### WHAT IS EXPECTED
Look below for the line containing "This screenshot has height=713, width=1901." and the line containing "Given: Toggle closed"; repeat exactly those two lines and all lines between them, and nothing else.

=======

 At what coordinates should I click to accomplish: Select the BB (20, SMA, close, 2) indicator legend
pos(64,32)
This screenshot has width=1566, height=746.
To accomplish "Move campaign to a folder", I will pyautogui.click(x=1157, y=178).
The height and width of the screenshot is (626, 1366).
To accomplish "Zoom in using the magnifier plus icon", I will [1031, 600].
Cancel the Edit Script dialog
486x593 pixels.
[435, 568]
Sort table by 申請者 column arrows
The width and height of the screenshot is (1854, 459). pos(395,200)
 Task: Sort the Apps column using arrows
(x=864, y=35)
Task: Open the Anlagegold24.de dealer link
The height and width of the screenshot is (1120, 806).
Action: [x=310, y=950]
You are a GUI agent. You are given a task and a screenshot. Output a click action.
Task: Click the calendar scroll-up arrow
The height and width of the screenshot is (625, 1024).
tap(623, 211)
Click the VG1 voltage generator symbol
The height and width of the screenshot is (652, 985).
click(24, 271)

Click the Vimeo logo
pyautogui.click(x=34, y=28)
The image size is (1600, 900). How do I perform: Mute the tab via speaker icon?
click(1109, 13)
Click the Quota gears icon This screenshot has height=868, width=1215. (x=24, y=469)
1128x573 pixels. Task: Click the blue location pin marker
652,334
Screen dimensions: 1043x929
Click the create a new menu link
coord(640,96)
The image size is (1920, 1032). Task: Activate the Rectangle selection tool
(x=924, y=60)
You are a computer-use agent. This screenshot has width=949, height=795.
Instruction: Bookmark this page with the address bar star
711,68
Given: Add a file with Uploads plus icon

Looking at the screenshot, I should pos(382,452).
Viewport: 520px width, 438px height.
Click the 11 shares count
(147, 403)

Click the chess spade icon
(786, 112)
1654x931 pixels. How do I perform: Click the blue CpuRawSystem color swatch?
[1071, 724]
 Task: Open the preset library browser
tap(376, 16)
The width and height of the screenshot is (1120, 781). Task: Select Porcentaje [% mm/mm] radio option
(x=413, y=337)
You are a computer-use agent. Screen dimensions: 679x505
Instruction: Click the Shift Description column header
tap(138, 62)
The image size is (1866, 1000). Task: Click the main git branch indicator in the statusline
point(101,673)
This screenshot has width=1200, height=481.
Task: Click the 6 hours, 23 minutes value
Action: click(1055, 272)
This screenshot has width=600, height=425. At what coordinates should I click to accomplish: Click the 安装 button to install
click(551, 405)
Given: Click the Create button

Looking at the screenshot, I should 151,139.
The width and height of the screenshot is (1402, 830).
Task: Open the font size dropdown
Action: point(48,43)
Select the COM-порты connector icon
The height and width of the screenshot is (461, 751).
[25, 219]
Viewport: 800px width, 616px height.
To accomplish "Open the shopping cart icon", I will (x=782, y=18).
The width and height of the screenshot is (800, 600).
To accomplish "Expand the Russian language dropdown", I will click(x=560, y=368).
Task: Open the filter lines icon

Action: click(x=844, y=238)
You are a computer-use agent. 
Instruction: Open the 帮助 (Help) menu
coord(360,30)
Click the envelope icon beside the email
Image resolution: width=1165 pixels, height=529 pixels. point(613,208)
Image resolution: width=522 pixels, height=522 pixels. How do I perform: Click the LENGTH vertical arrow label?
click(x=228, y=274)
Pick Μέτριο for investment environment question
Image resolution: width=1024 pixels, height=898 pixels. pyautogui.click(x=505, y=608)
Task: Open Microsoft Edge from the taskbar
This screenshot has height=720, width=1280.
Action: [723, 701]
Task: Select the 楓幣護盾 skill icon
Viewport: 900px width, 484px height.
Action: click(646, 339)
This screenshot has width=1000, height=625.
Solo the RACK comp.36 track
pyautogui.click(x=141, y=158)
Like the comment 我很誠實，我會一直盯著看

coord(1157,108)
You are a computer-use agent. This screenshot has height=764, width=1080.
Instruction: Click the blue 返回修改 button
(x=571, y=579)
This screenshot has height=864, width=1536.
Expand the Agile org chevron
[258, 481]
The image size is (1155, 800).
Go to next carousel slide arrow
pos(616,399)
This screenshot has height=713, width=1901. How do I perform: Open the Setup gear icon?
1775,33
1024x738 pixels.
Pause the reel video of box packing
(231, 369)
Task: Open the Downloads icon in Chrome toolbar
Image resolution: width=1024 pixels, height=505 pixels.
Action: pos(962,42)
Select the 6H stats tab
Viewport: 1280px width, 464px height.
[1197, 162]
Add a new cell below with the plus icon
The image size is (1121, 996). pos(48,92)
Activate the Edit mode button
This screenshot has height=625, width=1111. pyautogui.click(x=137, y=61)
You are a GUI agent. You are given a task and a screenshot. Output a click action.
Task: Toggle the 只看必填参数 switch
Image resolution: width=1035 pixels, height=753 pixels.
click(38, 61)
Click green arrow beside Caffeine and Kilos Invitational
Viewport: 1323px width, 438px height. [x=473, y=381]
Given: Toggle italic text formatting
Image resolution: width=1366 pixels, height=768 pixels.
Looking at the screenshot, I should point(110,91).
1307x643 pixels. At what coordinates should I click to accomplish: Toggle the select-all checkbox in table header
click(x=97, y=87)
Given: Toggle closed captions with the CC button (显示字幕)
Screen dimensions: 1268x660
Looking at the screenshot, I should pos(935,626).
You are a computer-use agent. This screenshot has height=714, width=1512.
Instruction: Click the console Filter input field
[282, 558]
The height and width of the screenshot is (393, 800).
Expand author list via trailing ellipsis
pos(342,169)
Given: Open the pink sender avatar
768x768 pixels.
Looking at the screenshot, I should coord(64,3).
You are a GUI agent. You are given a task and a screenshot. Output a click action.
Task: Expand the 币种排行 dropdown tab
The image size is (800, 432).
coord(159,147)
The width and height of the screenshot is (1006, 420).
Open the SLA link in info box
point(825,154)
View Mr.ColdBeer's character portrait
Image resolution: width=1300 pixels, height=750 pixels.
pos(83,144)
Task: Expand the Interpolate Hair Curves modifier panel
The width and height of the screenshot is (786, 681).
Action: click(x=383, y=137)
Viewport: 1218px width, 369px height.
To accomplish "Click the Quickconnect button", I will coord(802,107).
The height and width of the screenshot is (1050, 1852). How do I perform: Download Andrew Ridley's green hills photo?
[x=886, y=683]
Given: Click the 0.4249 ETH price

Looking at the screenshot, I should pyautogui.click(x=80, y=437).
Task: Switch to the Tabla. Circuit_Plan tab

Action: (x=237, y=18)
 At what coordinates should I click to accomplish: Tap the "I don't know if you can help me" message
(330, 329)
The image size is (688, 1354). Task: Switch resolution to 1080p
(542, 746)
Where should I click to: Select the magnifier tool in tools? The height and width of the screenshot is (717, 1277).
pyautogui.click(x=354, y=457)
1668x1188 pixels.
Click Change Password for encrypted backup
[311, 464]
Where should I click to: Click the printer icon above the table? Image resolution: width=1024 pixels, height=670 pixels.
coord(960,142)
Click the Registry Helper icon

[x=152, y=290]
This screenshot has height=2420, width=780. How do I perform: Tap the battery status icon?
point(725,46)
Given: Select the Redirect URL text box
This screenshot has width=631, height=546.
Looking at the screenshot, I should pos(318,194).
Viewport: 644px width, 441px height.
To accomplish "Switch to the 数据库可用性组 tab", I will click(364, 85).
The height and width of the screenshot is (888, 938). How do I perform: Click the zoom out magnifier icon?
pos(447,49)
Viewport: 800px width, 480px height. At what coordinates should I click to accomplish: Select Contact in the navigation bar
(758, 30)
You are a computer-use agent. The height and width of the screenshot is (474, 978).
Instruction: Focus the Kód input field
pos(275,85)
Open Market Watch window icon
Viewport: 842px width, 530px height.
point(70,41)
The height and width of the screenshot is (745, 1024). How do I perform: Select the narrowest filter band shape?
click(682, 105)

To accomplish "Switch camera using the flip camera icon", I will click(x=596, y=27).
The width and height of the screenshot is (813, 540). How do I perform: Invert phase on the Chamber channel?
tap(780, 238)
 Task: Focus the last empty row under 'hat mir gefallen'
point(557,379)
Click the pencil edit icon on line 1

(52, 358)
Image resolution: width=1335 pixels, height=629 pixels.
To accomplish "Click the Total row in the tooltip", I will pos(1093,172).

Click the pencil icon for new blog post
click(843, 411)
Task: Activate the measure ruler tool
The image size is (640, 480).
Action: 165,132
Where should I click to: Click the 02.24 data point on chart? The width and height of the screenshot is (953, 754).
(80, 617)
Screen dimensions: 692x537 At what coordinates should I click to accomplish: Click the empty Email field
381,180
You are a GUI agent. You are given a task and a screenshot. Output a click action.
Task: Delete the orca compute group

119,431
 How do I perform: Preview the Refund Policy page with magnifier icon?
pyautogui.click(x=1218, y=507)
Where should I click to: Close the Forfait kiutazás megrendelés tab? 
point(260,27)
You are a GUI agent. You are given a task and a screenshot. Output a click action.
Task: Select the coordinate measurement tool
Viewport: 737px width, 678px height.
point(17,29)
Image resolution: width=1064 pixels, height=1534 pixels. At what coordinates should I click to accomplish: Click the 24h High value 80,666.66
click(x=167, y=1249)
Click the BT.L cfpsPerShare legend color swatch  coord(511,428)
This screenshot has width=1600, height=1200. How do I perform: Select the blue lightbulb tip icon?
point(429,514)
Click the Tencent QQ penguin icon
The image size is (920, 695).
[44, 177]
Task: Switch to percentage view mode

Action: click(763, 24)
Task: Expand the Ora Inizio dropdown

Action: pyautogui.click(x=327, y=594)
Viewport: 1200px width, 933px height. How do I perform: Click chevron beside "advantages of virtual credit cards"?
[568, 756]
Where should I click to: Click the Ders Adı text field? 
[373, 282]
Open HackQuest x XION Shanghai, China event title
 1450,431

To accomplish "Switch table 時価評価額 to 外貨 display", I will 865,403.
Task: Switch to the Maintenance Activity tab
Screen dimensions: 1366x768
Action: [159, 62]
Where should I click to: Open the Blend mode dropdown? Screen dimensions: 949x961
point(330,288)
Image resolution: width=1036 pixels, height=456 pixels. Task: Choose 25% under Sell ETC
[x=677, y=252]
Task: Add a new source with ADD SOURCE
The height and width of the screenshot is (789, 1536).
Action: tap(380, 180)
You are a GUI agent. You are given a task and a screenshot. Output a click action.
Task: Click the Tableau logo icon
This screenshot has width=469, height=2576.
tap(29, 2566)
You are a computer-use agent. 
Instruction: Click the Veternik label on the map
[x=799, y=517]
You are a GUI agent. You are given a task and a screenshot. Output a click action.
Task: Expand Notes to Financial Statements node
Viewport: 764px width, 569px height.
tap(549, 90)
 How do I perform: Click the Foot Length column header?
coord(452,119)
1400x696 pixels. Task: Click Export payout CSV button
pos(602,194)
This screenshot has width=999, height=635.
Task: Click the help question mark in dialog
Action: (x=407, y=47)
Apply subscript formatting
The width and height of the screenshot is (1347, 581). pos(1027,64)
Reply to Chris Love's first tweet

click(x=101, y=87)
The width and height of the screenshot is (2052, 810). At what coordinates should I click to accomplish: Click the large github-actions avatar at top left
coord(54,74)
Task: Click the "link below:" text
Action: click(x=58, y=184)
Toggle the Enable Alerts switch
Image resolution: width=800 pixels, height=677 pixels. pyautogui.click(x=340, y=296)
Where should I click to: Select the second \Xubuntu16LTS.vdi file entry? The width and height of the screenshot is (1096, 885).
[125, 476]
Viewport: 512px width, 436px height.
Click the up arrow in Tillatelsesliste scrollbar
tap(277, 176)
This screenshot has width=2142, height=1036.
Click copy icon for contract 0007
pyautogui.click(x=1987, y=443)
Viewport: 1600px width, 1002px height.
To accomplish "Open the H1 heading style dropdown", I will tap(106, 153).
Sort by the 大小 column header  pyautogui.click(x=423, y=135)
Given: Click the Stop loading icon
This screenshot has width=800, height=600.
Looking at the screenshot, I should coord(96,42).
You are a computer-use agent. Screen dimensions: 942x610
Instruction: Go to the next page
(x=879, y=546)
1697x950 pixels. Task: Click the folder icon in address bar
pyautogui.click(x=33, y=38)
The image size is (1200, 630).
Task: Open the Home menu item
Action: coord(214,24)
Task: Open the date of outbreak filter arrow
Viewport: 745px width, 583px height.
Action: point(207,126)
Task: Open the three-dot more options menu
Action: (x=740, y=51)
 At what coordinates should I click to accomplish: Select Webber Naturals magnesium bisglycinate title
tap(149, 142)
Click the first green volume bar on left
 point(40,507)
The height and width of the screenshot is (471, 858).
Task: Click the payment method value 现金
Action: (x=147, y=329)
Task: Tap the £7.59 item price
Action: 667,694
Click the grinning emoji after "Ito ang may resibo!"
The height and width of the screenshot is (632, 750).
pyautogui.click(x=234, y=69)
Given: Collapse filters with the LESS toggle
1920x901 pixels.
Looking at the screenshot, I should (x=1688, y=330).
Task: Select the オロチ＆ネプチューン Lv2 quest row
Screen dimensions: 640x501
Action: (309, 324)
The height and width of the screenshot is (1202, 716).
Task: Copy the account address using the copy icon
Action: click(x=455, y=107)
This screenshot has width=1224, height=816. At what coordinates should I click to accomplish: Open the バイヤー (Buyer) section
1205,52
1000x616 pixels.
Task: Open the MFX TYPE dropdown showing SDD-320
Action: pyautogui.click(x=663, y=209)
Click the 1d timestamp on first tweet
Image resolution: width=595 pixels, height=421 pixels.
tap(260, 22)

=======

### ANSWER BOX
This screenshot has height=713, width=1901. How do I perform: Open the Setup gear icon?
1775,33
1024x738 pixels.
Pause the reel video of box packing
(231, 369)
Task: Open the Downloads icon in Chrome toolbar
Image resolution: width=1024 pixels, height=505 pixels.
Action: pos(962,42)
Select the 6H stats tab
Viewport: 1280px width, 464px height.
[1197, 162]
Add a new cell below with the plus icon
The image size is (1121, 996). pos(48,92)
Activate the Edit mode button
This screenshot has height=625, width=1111. pyautogui.click(x=137, y=61)
You are a GUI agent. You are given a task and a screenshot. Output a click action.
Task: Toggle the 只看必填参数 switch
Image resolution: width=1035 pixels, height=753 pixels.
click(38, 61)
Click green arrow beside Caffeine and Kilos Invitational
Viewport: 1323px width, 438px height. [x=473, y=381]
Given: Toggle italic text formatting
Image resolution: width=1366 pixels, height=768 pixels.
Looking at the screenshot, I should point(110,91).
1307x643 pixels. At what coordinates should I click to accomplish: Toggle the select-all checkbox in table header
click(x=97, y=87)
Given: Toggle closed captions with the CC button (显示字幕)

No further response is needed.